--- BRIEF ---
Your task is to copy every line of the records below that contains "axis".

Records drawn from a dataset:
________________________________________

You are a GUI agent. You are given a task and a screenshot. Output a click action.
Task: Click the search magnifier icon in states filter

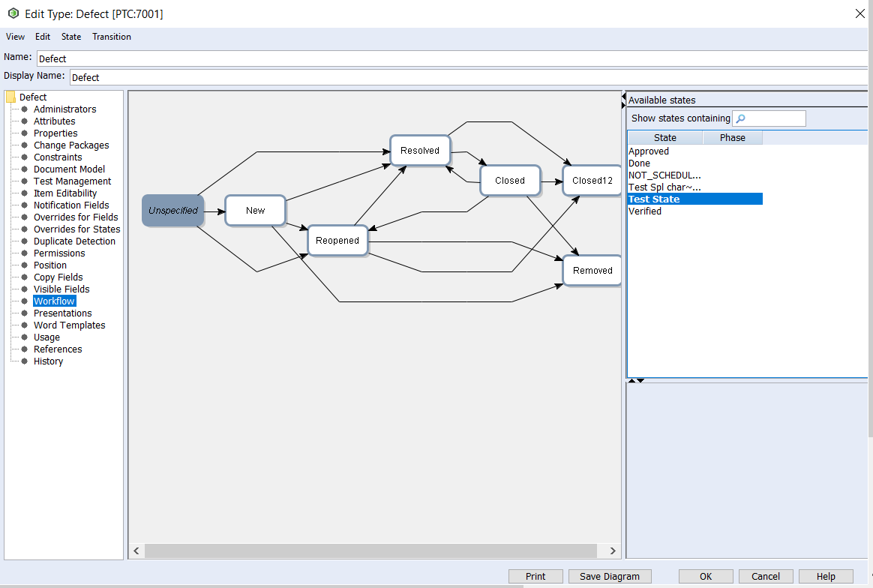coord(740,119)
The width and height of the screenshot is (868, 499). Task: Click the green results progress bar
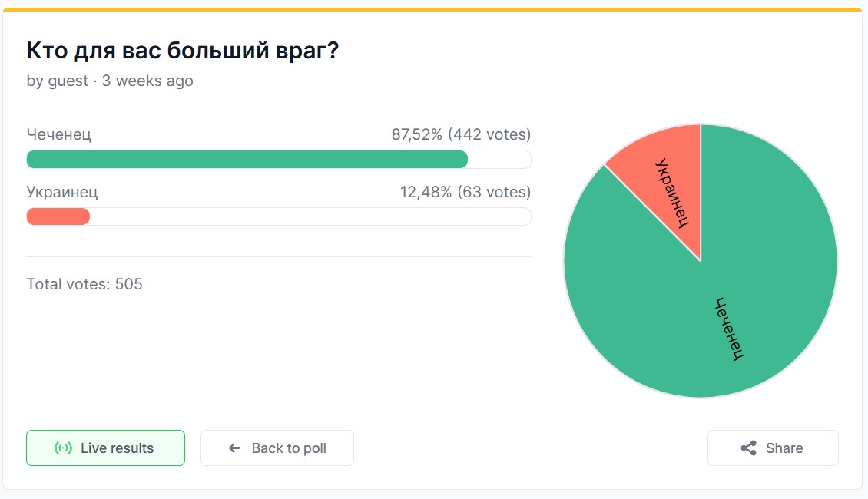[x=247, y=160]
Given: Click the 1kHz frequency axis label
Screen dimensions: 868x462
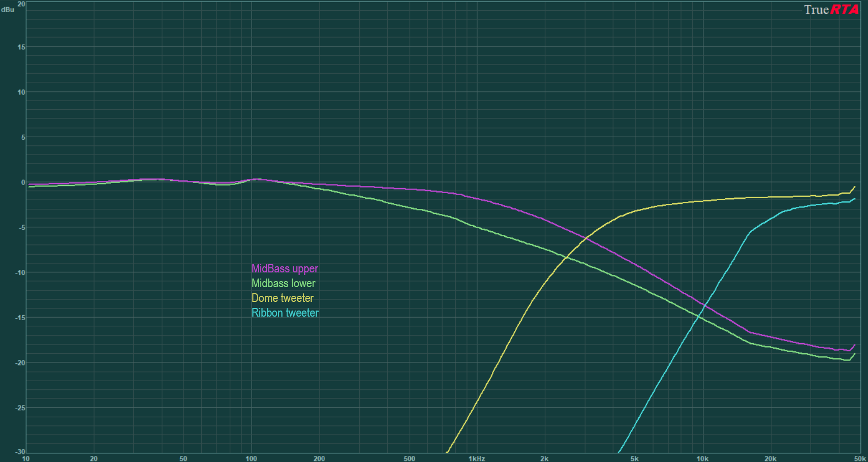Looking at the screenshot, I should (x=476, y=458).
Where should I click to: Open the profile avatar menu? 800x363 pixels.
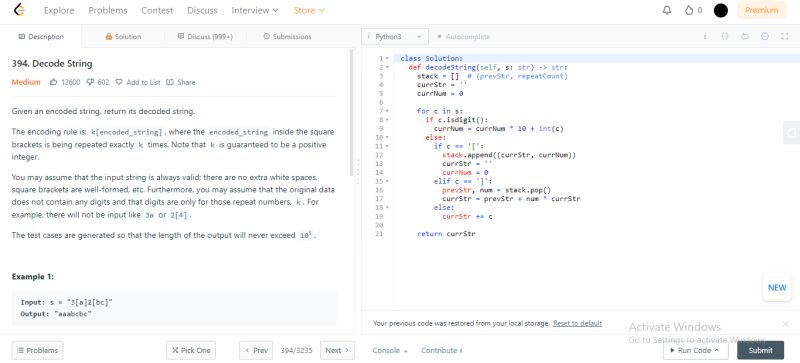coord(720,10)
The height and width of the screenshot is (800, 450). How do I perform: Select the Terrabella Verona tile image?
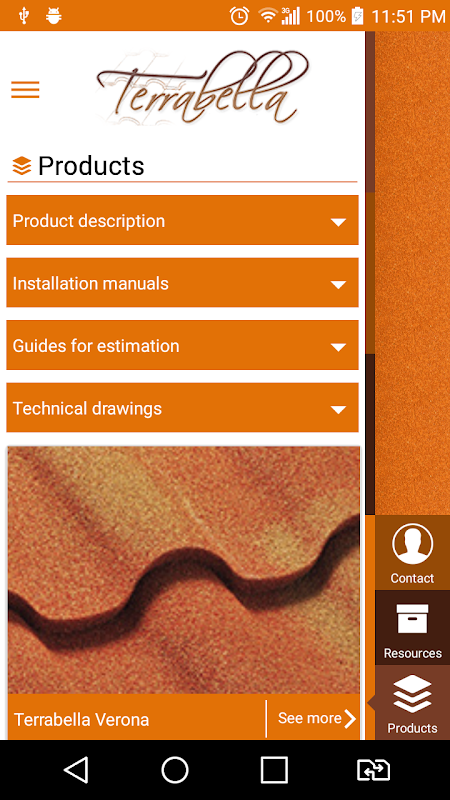coord(184,570)
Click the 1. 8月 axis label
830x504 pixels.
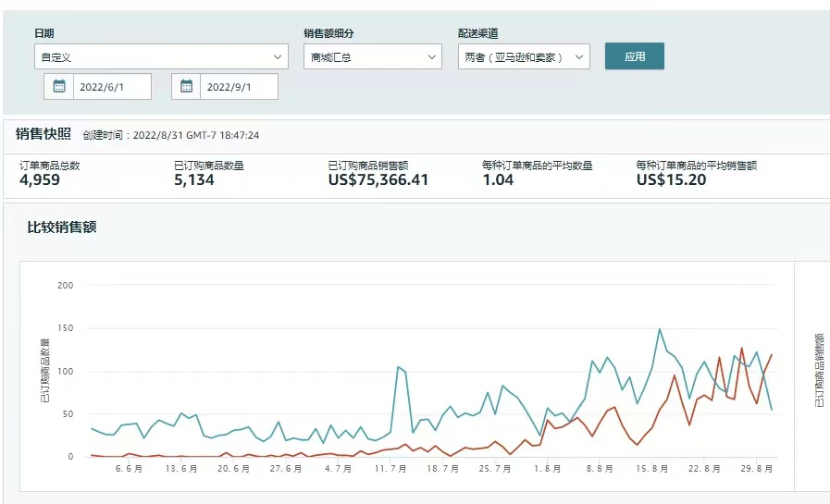(547, 469)
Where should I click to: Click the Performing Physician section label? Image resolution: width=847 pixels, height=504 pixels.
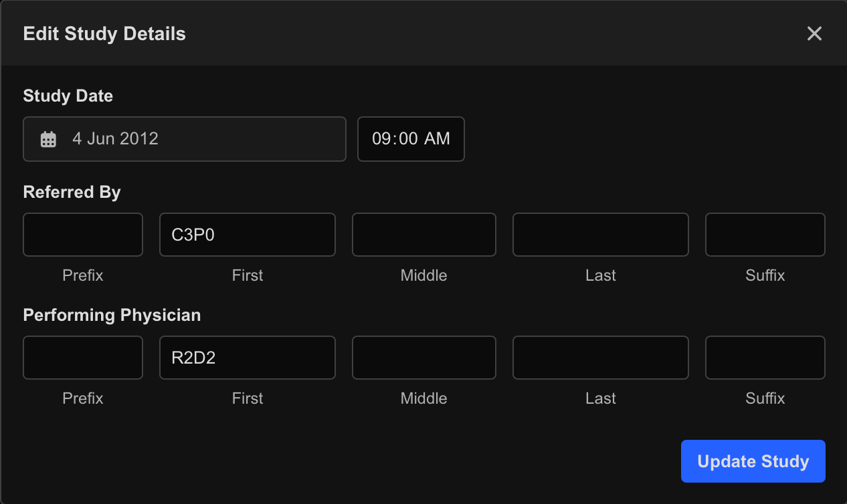[x=112, y=316]
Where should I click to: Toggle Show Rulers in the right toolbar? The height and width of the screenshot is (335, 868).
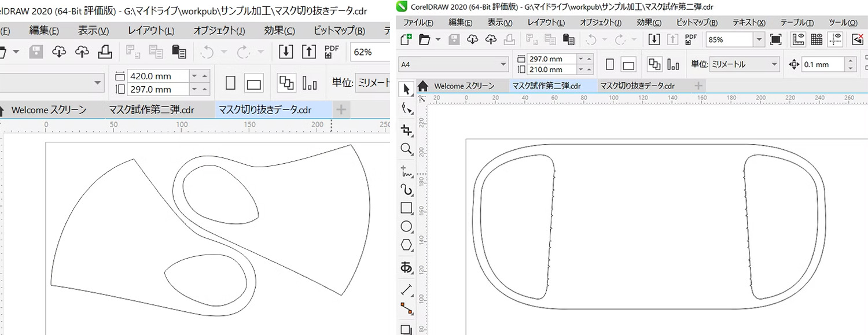798,39
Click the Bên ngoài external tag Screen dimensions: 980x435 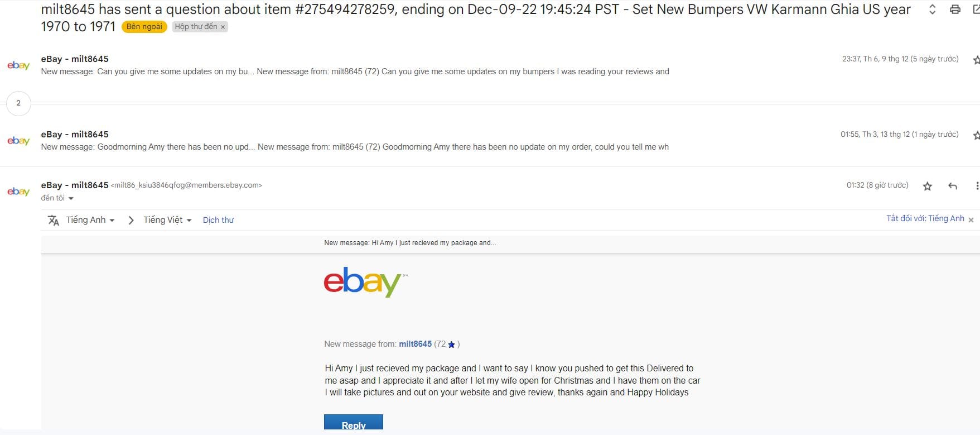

________________________________________

--- YOUR SOLUTION ---
Given: Click the 1kHz frequency axis label
Click the 1. 8月 axis label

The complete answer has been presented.